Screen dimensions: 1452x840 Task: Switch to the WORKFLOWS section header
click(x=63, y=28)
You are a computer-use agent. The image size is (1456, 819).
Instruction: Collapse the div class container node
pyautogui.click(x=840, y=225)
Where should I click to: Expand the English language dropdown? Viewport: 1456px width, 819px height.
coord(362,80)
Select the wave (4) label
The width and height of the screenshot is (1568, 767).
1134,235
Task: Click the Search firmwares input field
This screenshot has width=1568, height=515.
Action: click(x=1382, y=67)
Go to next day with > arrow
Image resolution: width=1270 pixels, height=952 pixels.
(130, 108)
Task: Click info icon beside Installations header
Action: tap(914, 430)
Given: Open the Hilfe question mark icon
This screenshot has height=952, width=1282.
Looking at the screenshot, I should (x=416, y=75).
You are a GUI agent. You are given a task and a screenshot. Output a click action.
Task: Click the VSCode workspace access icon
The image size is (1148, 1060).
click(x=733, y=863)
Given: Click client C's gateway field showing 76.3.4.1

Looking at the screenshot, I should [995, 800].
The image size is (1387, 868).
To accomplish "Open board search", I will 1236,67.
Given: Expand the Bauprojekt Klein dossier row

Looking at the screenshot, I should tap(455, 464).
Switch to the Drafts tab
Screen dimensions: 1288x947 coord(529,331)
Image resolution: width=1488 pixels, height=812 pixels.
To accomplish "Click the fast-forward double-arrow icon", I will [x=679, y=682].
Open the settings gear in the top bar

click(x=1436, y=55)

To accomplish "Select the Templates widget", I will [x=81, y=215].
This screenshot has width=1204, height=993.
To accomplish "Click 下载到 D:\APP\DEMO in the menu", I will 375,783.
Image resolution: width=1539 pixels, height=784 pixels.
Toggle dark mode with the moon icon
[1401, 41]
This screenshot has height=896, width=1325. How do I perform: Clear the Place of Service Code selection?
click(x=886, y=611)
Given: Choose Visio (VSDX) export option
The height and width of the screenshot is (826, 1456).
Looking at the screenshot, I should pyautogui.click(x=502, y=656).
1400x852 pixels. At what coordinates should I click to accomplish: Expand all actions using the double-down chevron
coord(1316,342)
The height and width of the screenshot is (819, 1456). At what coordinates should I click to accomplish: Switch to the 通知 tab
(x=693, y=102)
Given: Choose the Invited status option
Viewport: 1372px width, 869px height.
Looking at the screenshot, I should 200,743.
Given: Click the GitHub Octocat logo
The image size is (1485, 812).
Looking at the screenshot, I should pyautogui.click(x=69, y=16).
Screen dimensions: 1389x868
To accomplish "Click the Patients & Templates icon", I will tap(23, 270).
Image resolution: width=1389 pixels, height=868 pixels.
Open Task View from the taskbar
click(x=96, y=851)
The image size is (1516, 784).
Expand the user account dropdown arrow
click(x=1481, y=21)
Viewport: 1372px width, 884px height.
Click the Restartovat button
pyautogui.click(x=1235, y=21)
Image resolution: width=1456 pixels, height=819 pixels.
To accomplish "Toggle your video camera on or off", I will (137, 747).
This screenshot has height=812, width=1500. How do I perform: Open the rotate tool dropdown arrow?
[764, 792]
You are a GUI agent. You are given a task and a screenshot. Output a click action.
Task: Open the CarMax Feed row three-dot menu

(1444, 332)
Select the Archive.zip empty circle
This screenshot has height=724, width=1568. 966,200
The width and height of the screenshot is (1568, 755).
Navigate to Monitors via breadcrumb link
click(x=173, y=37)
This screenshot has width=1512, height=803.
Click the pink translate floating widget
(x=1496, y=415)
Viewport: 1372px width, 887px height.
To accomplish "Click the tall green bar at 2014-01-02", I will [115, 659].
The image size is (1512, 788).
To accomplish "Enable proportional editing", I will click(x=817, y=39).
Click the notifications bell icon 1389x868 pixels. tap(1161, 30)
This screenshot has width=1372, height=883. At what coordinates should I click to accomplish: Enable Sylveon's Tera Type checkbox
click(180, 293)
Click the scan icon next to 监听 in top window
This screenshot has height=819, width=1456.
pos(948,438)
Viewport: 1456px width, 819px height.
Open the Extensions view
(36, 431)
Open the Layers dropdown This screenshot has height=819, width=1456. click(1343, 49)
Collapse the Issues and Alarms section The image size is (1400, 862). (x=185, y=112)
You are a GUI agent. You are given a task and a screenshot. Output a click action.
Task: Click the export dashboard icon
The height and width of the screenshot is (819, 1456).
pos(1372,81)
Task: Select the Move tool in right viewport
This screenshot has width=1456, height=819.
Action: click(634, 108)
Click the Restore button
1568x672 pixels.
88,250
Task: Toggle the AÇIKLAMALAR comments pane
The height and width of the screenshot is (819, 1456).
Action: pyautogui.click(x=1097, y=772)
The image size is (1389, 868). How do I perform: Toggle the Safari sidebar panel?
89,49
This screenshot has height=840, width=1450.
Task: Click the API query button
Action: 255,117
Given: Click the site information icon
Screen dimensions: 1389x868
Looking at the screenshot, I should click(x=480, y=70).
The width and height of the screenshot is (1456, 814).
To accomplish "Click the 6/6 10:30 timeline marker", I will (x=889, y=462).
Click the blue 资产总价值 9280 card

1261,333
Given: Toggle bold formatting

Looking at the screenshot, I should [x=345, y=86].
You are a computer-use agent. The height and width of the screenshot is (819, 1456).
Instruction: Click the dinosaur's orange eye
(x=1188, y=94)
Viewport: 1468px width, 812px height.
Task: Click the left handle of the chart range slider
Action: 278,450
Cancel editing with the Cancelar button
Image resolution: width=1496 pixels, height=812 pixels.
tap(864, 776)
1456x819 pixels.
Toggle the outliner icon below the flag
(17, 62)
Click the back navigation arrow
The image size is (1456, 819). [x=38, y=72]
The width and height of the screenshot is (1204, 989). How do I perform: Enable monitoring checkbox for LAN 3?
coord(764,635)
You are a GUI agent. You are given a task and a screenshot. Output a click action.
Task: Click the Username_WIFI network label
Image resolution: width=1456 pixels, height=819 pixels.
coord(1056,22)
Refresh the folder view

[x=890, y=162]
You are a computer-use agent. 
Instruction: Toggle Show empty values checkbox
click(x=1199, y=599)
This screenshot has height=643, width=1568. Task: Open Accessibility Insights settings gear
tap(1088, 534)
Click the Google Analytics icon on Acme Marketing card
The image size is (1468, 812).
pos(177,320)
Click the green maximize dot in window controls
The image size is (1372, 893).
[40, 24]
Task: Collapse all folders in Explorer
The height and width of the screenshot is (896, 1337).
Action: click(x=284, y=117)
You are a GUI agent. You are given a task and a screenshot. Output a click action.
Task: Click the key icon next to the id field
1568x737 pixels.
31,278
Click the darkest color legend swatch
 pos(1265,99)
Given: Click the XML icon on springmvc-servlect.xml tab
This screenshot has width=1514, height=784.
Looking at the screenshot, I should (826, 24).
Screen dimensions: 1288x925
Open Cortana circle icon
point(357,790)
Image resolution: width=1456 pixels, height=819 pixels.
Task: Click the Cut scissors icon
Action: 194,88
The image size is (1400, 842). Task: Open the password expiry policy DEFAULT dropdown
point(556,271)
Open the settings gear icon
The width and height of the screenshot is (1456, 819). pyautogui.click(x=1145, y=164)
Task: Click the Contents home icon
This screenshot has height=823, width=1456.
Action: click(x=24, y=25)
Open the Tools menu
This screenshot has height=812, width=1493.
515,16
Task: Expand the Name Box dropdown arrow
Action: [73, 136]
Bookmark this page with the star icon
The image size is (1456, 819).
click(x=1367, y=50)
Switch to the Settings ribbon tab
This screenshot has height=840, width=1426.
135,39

** What you will do **
Please quote the data above in full, with no line missing.

** Your solution **
Screen dimensions: 1452x840 Task: Switch to the WORKFLOWS section header
click(x=63, y=28)
You are a computer-use agent. The image size is (1456, 819).
Instruction: Collapse the div class container node
pyautogui.click(x=840, y=225)
Where should I click to: Expand the English language dropdown? Viewport: 1456px width, 819px height.
coord(362,80)
Select the wave (4) label
The width and height of the screenshot is (1568, 767).
1134,235
Task: Click the Search firmwares input field
This screenshot has width=1568, height=515.
Action: click(x=1382, y=67)
Go to next day with > arrow
Image resolution: width=1270 pixels, height=952 pixels.
(130, 108)
Task: Click info icon beside Installations header
Action: tap(914, 430)
Given: Open the Hilfe question mark icon
This screenshot has height=952, width=1282.
Looking at the screenshot, I should (x=416, y=75).
You are a GUI agent. You are given a task and a screenshot. Output a click action.
Task: Click the VSCode workspace access icon
The image size is (1148, 1060).
click(x=733, y=863)
Given: Click client C's gateway field showing 76.3.4.1

Looking at the screenshot, I should [995, 800].
The image size is (1387, 868).
To accomplish "Open board search", I will 1236,67.
Given: Expand the Bauprojekt Klein dossier row

Looking at the screenshot, I should tap(455, 464).
Switch to the Drafts tab
Screen dimensions: 1288x947 coord(529,331)
Image resolution: width=1488 pixels, height=812 pixels.
To accomplish "Click the fast-forward double-arrow icon", I will [x=679, y=682].
Open the settings gear in the top bar

click(x=1436, y=55)

To accomplish "Select the Templates widget", I will [x=81, y=215].
This screenshot has width=1204, height=993.
To accomplish "Click 下载到 D:\APP\DEMO in the menu", I will 375,783.
Image resolution: width=1539 pixels, height=784 pixels.
Toggle dark mode with the moon icon
[1401, 41]
This screenshot has height=896, width=1325. How do I perform: Clear the Place of Service Code selection?
click(x=886, y=611)
Given: Choose Visio (VSDX) export option
The height and width of the screenshot is (826, 1456).
Looking at the screenshot, I should pyautogui.click(x=502, y=656).
1400x852 pixels. At what coordinates should I click to accomplish: Expand all actions using the double-down chevron
coord(1316,342)
The height and width of the screenshot is (819, 1456). At what coordinates should I click to accomplish: Switch to the 通知 tab
(x=693, y=102)
Given: Choose the Invited status option
Viewport: 1372px width, 869px height.
Looking at the screenshot, I should 200,743.
Given: Click the GitHub Octocat logo
The image size is (1485, 812).
Looking at the screenshot, I should pyautogui.click(x=69, y=16).
Screen dimensions: 1389x868
To accomplish "Click the Patients & Templates icon", I will tap(23, 270).
Image resolution: width=1389 pixels, height=868 pixels.
Open Task View from the taskbar
click(x=96, y=851)
The image size is (1516, 784).
Expand the user account dropdown arrow
click(x=1481, y=21)
Viewport: 1372px width, 884px height.
Click the Restartovat button
pyautogui.click(x=1235, y=21)
Image resolution: width=1456 pixels, height=819 pixels.
To accomplish "Toggle your video camera on or off", I will (137, 747).
This screenshot has height=812, width=1500. How do I perform: Open the rotate tool dropdown arrow?
[764, 792]
You are a GUI agent. You are given a task and a screenshot. Output a click action.
Task: Open the CarMax Feed row three-dot menu

(1444, 332)
Select the Archive.zip empty circle
This screenshot has height=724, width=1568. 966,200
The width and height of the screenshot is (1568, 755).
Navigate to Monitors via breadcrumb link
click(x=173, y=37)
This screenshot has width=1512, height=803.
Click the pink translate floating widget
(x=1496, y=415)
Viewport: 1372px width, 887px height.
To accomplish "Click the tall green bar at 2014-01-02", I will [115, 659].
The image size is (1512, 788).
To accomplish "Enable proportional editing", I will click(x=817, y=39).
Click the notifications bell icon 1389x868 pixels. tap(1161, 30)
This screenshot has width=1372, height=883. At what coordinates should I click to accomplish: Enable Sylveon's Tera Type checkbox
click(180, 293)
Click the scan icon next to 监听 in top window
This screenshot has height=819, width=1456.
pos(948,438)
Viewport: 1456px width, 819px height.
Open the Extensions view
(36, 431)
Open the Layers dropdown This screenshot has height=819, width=1456. click(1343, 49)
Collapse the Issues and Alarms section The image size is (1400, 862). (x=185, y=112)
You are a GUI agent. You are given a task and a screenshot. Output a click action.
Task: Click the export dashboard icon
The height and width of the screenshot is (819, 1456).
pos(1372,81)
Task: Select the Move tool in right viewport
This screenshot has width=1456, height=819.
Action: click(634, 108)
Click the Restore button
1568x672 pixels.
88,250
Task: Toggle the AÇIKLAMALAR comments pane
The height and width of the screenshot is (819, 1456).
Action: pyautogui.click(x=1097, y=772)
The image size is (1389, 868). How do I perform: Toggle the Safari sidebar panel?
89,49
This screenshot has height=840, width=1450.
Task: Click the API query button
Action: 255,117
Given: Click the site information icon
Screen dimensions: 1389x868
Looking at the screenshot, I should click(x=480, y=70).
The width and height of the screenshot is (1456, 814).
To accomplish "Click the 6/6 10:30 timeline marker", I will (x=889, y=462).
Click the blue 资产总价值 9280 card

1261,333
Given: Toggle bold formatting

Looking at the screenshot, I should [x=345, y=86].
You are a computer-use agent. The height and width of the screenshot is (819, 1456).
Instruction: Click the dinosaur's orange eye
(x=1188, y=94)
Viewport: 1468px width, 812px height.
Task: Click the left handle of the chart range slider
Action: 278,450
Cancel editing with the Cancelar button
Image resolution: width=1496 pixels, height=812 pixels.
tap(864, 776)
1456x819 pixels.
Toggle the outliner icon below the flag
(17, 62)
Click the back navigation arrow
The image size is (1456, 819). [x=38, y=72]
The width and height of the screenshot is (1204, 989). How do I perform: Enable monitoring checkbox for LAN 3?
coord(764,635)
You are a GUI agent. You are given a task and a screenshot. Output a click action.
Task: Click the Username_WIFI network label
Image resolution: width=1456 pixels, height=819 pixels.
coord(1056,22)
Refresh the folder view

[x=890, y=162]
You are a computer-use agent. 
Instruction: Toggle Show empty values checkbox
click(x=1199, y=599)
This screenshot has height=643, width=1568. Task: Open Accessibility Insights settings gear
tap(1088, 534)
Click the Google Analytics icon on Acme Marketing card
The image size is (1468, 812).
pos(177,320)
Click the green maximize dot in window controls
The image size is (1372, 893).
[40, 24]
Task: Collapse all folders in Explorer
The height and width of the screenshot is (896, 1337).
Action: click(x=284, y=117)
You are a GUI agent. You are given a task and a screenshot. Output a click action.
Task: Click the key icon next to the id field
1568x737 pixels.
31,278
Click the darkest color legend swatch
 pos(1265,99)
Given: Click the XML icon on springmvc-servlect.xml tab
This screenshot has width=1514, height=784.
Looking at the screenshot, I should (826, 24).
Screen dimensions: 1288x925
Open Cortana circle icon
point(357,790)
Image resolution: width=1456 pixels, height=819 pixels.
Task: Click the Cut scissors icon
Action: 194,88
The image size is (1400, 842). Task: Open the password expiry policy DEFAULT dropdown
point(556,271)
Open the settings gear icon
The width and height of the screenshot is (1456, 819). pyautogui.click(x=1145, y=164)
Task: Click the Contents home icon
This screenshot has height=823, width=1456.
Action: click(x=24, y=25)
Open the Tools menu
This screenshot has height=812, width=1493.
515,16
Task: Expand the Name Box dropdown arrow
Action: [73, 136]
Bookmark this page with the star icon
The image size is (1456, 819).
click(x=1367, y=50)
Switch to the Settings ribbon tab
This screenshot has height=840, width=1426.
135,39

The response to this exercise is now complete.